→ ABOUT THIS EXERCISE: The required output is the exact run of lines from the one bearing "This screenshot has width=296, height=527." through the final line of the listing below, with the pictures removed.

→ DATA RECORDS:
____
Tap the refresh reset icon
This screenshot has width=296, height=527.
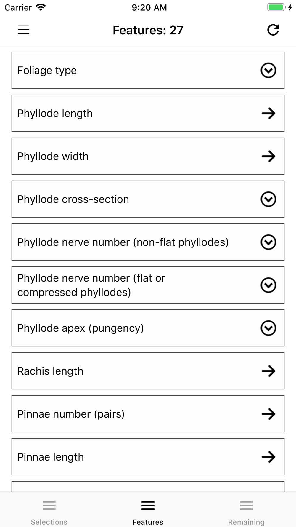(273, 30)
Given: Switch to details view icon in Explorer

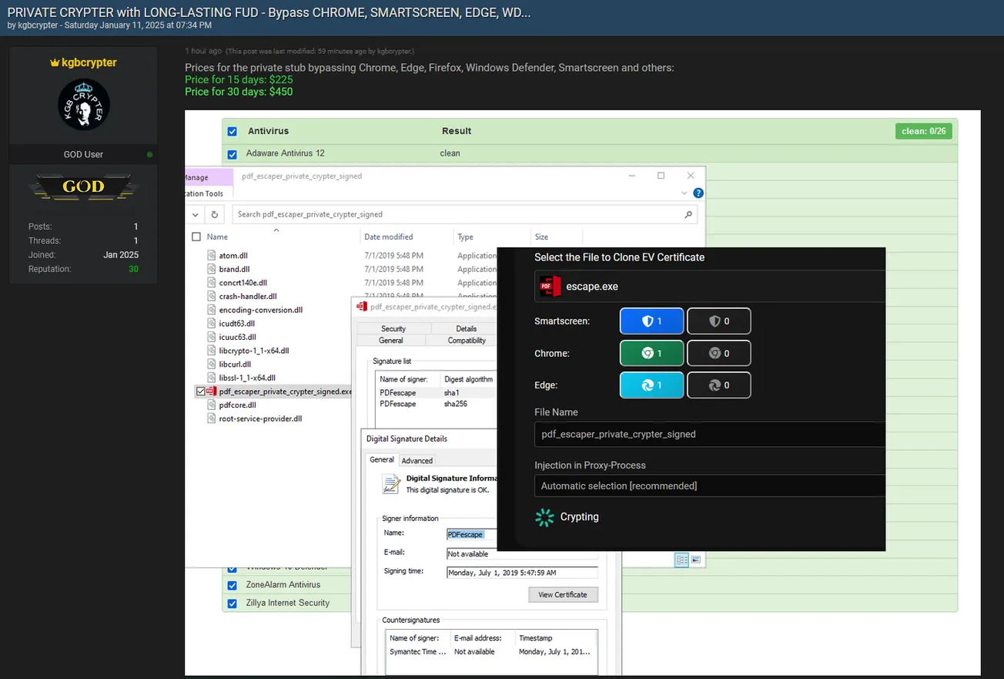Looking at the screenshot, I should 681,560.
____
→ RESULT:
This screenshot has width=296, height=527.
(273, 30)
Given: Switch to details view icon in Explorer

Looking at the screenshot, I should 681,560.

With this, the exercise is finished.